▶ **TRY IT**: All entries are to be copied exactly, with pictures removed.

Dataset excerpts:

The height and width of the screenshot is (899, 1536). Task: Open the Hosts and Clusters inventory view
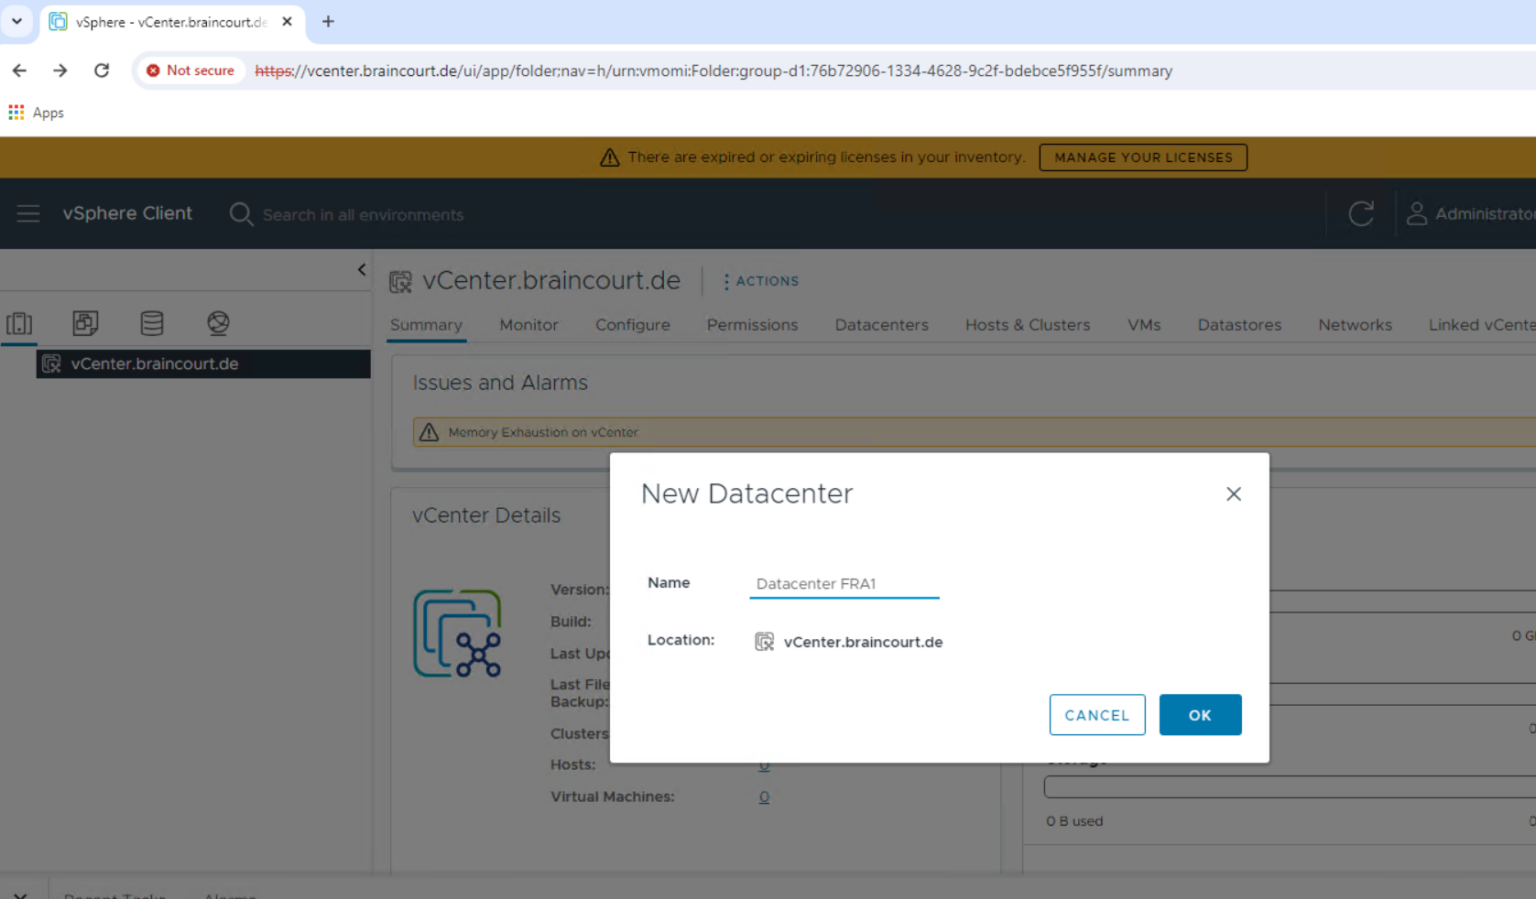(x=18, y=323)
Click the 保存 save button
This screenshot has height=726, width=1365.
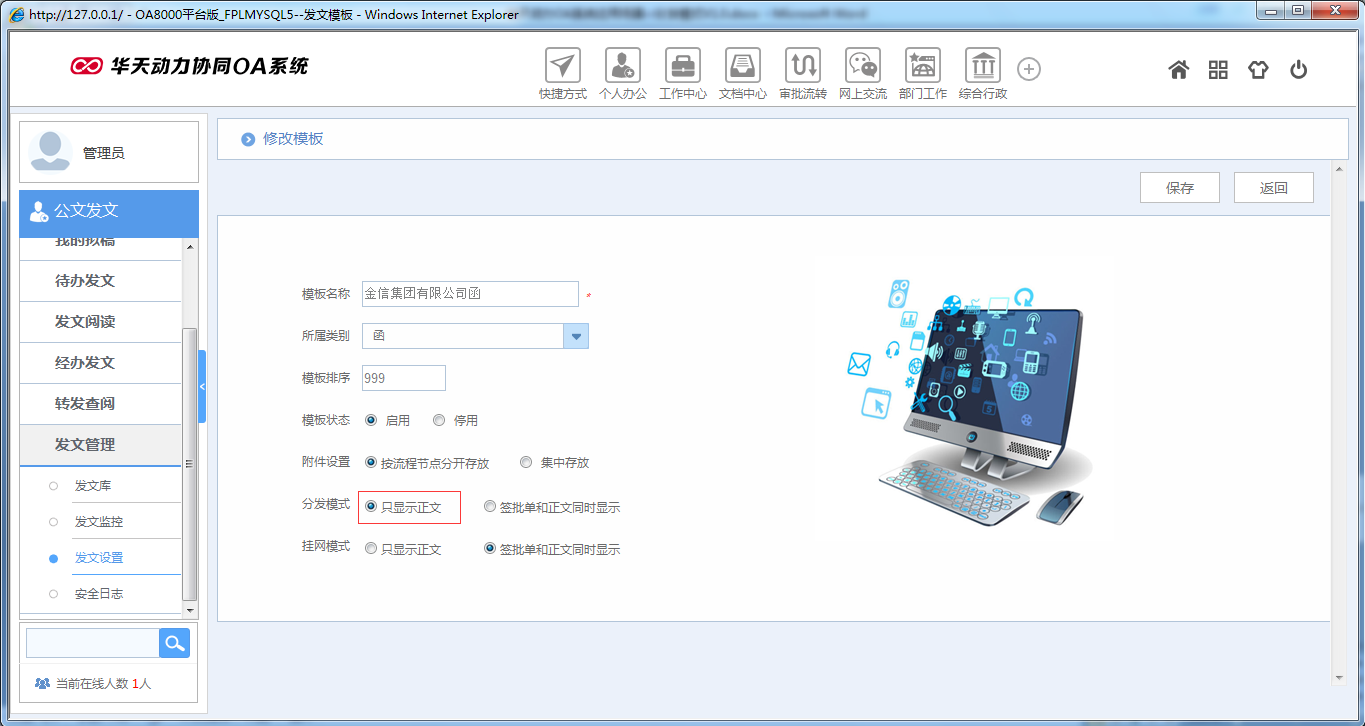click(1179, 187)
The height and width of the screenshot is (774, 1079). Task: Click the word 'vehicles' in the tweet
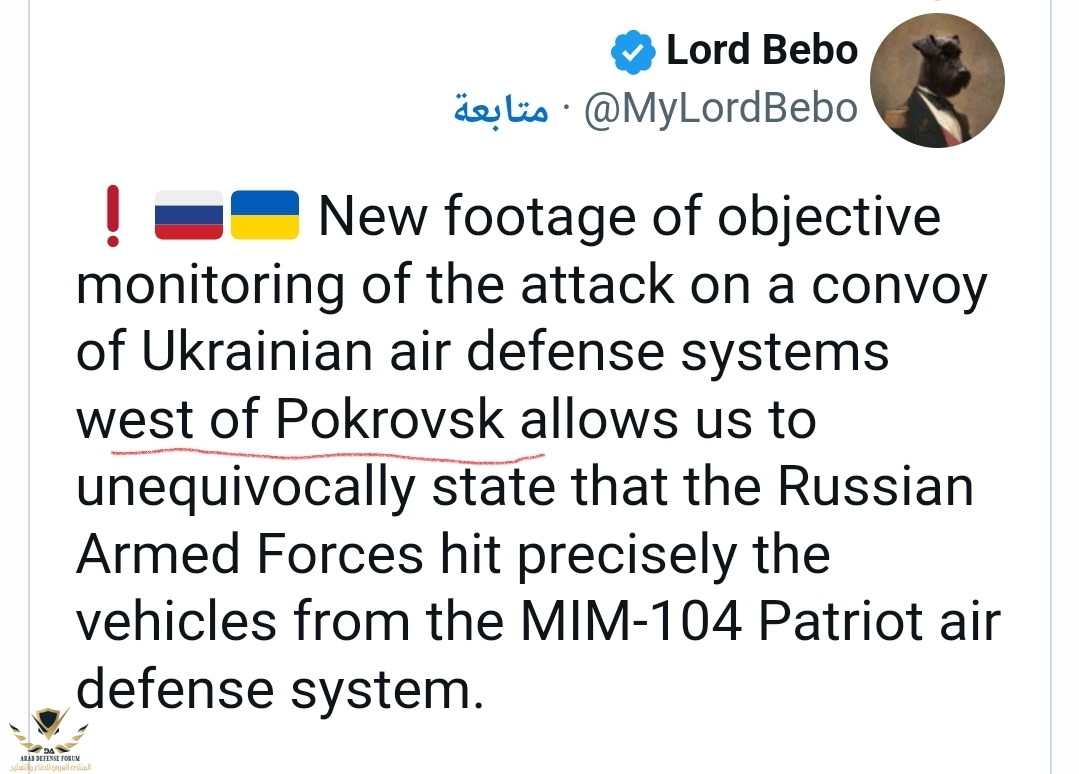click(176, 622)
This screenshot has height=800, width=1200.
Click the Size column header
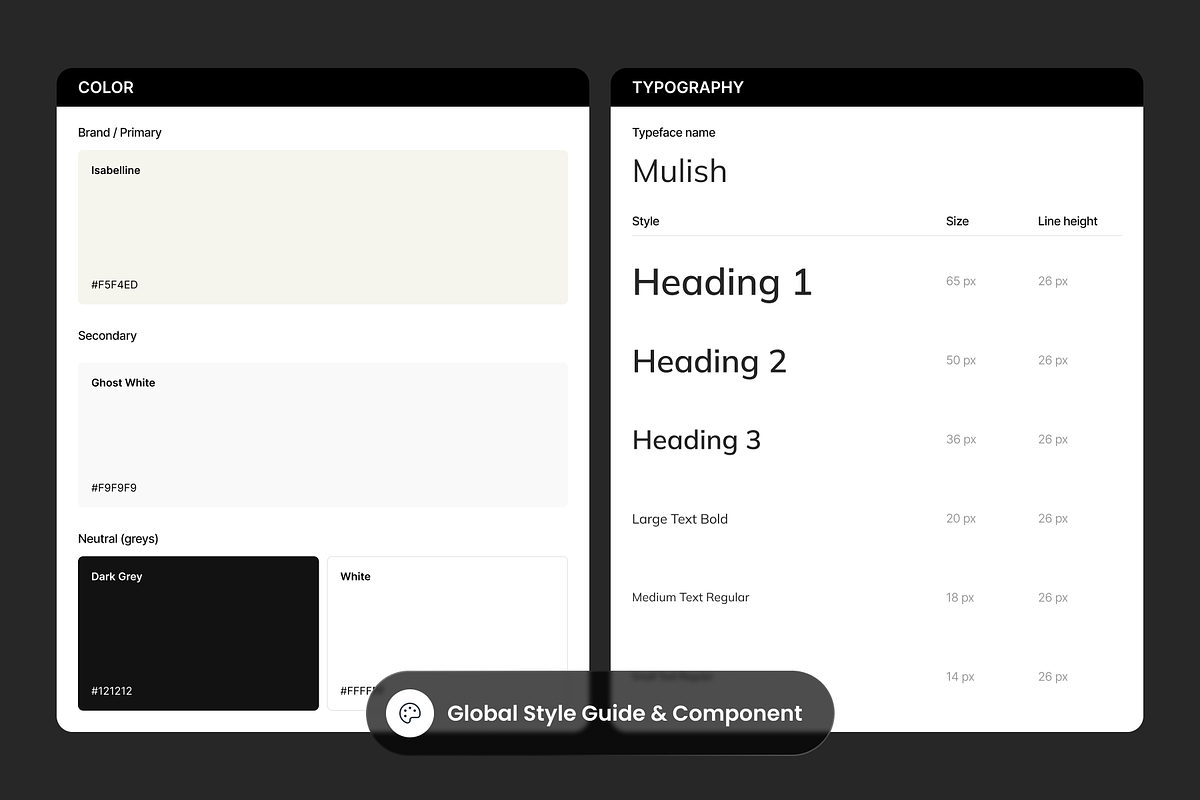tap(957, 221)
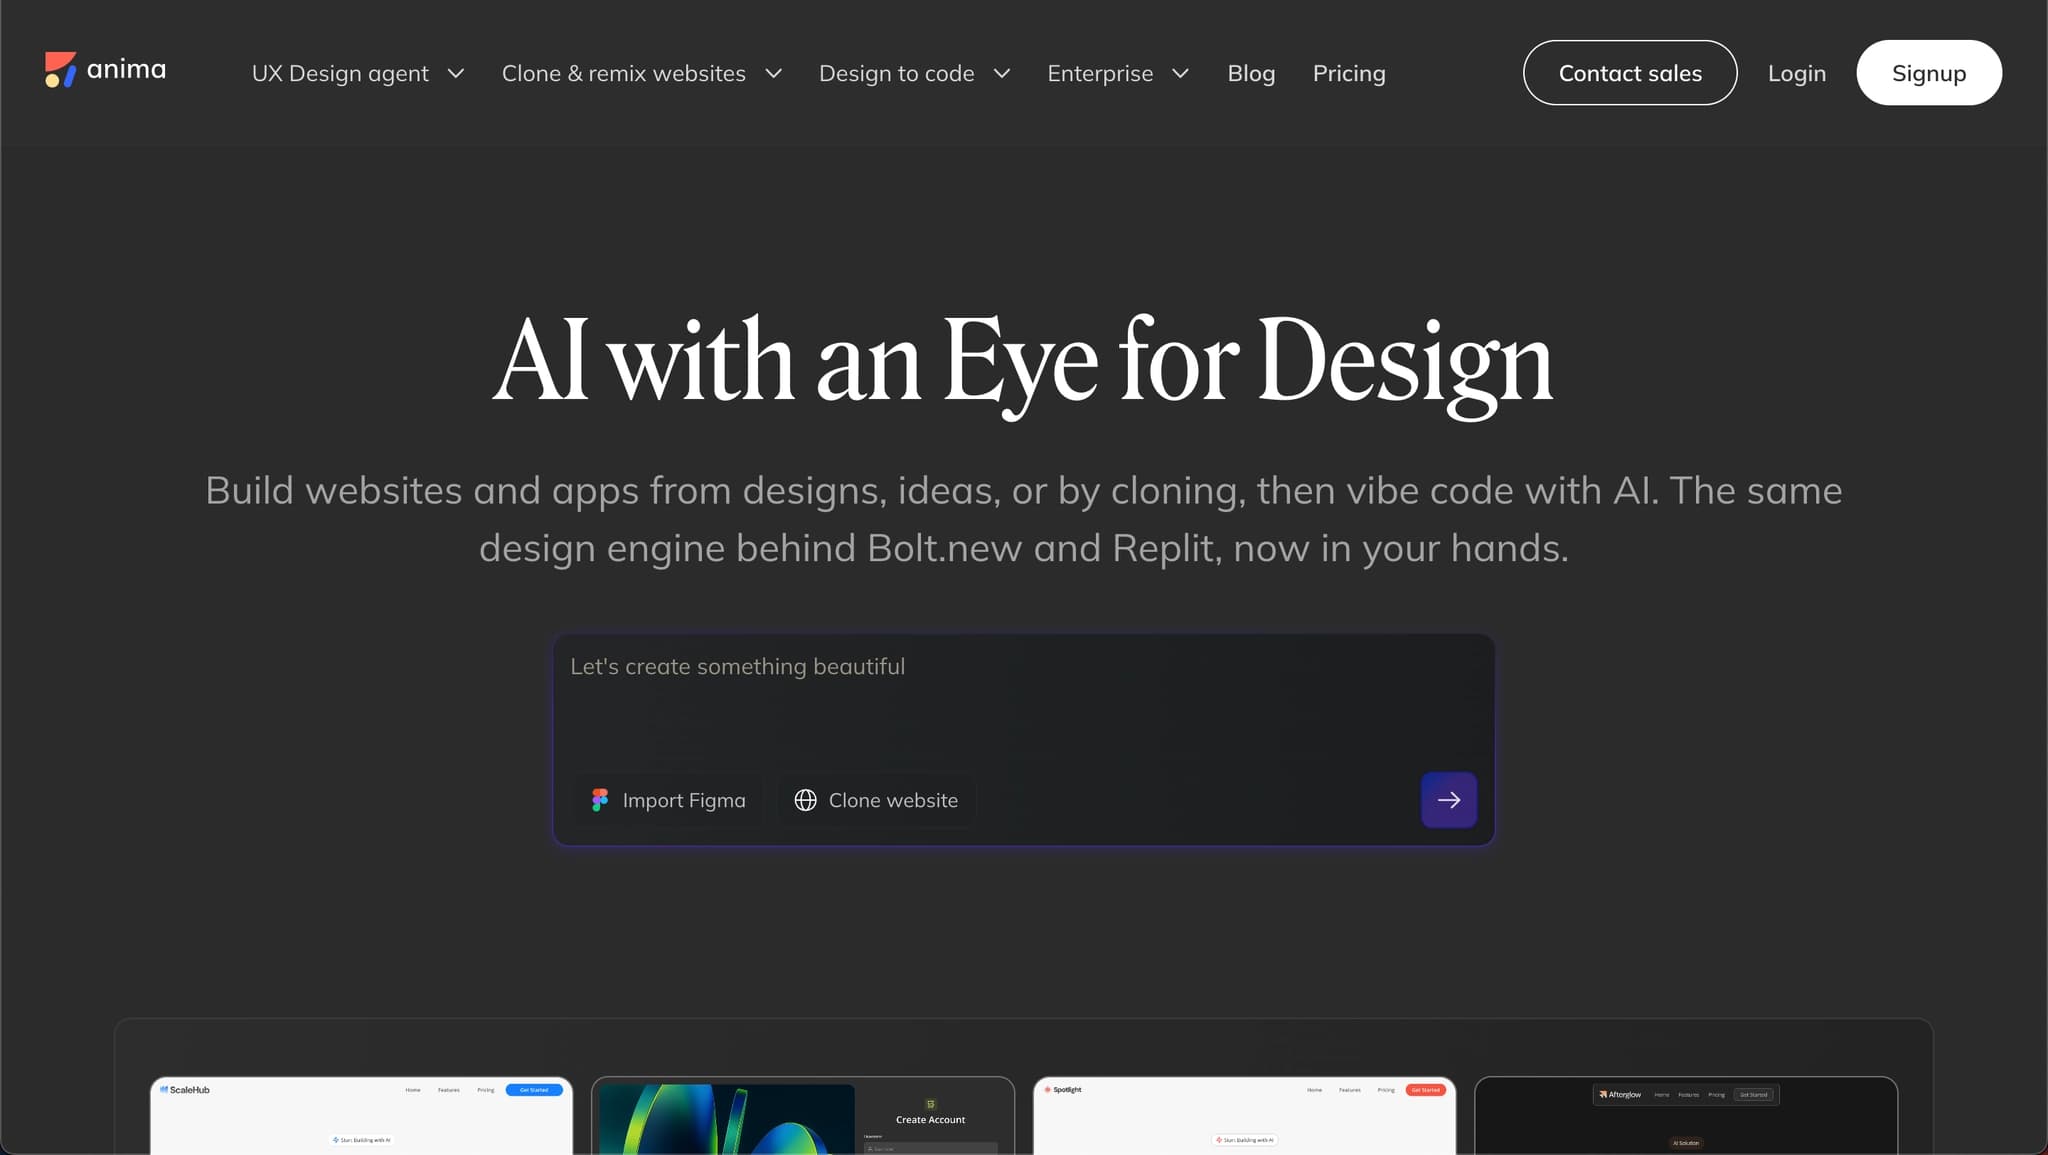Click the Contact sales button
This screenshot has width=2048, height=1155.
[x=1630, y=73]
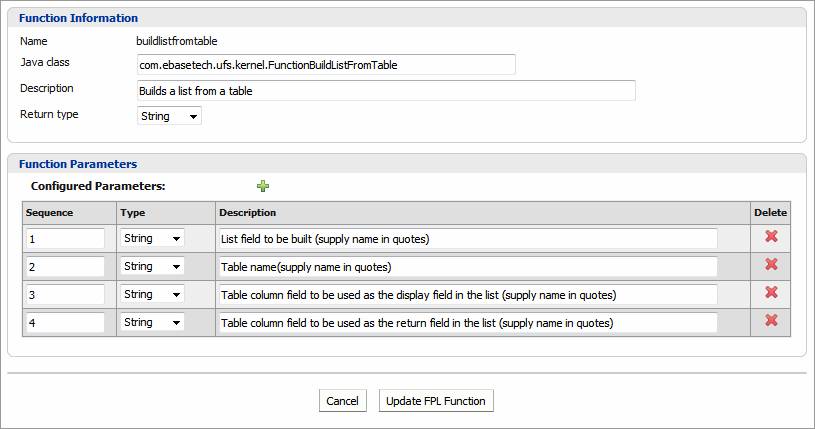Select the Sequence field containing 4

click(x=65, y=323)
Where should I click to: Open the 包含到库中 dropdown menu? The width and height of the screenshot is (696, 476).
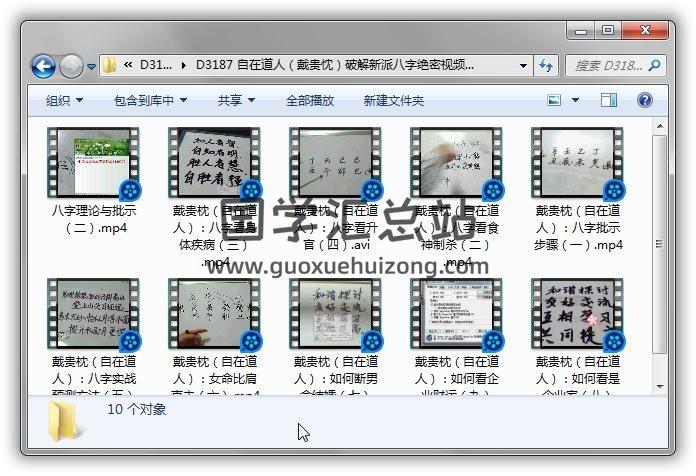(150, 101)
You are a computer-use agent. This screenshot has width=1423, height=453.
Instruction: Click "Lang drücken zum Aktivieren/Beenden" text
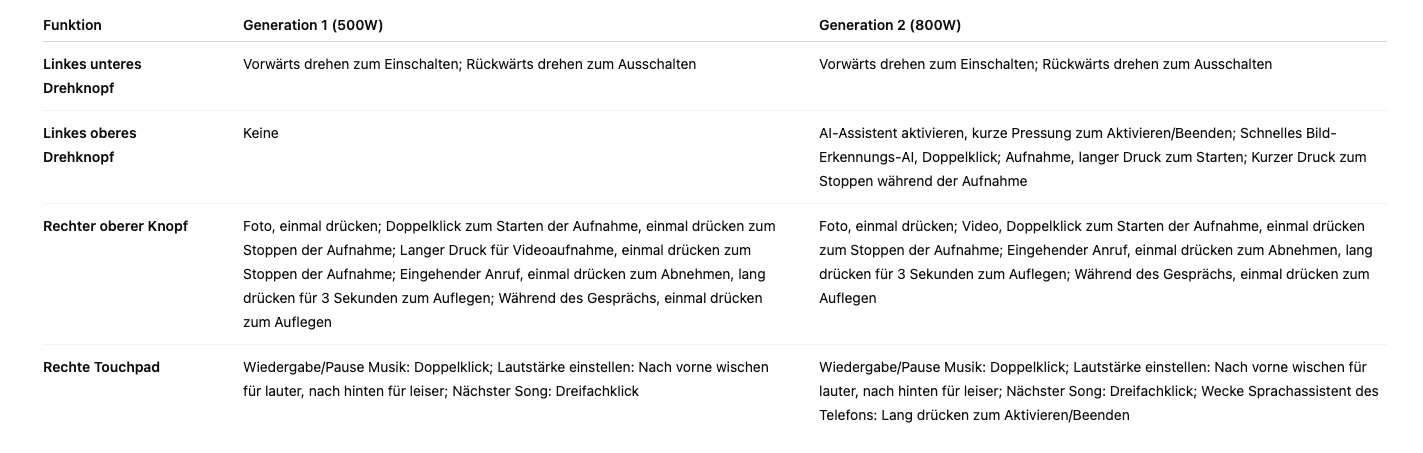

▶ **EXPECTED OUTPUT**:
The height and width of the screenshot is (899, 1536). Task: Open the Hosts and Clusters inventory view
(x=18, y=323)
Click the 保存 save button
This screenshot has height=726, width=1365.
click(1179, 187)
The height and width of the screenshot is (774, 1079). Task: Click the word 'vehicles' in the tweet
click(176, 622)
This screenshot has height=800, width=1200.
Click the Size column header
tap(957, 221)
Click the Contact sales button
This screenshot has width=2048, height=1155.
[x=1630, y=73]
Select the Sequence field containing 4

click(x=65, y=323)
Where should I click to: Open the 包含到库中 dropdown menu? The width and height of the screenshot is (696, 476).
(150, 101)
You are a computer-use agent. This screenshot has width=1423, height=453.
Instruction: Click "Lang drücken zum Aktivieren/Beenden" text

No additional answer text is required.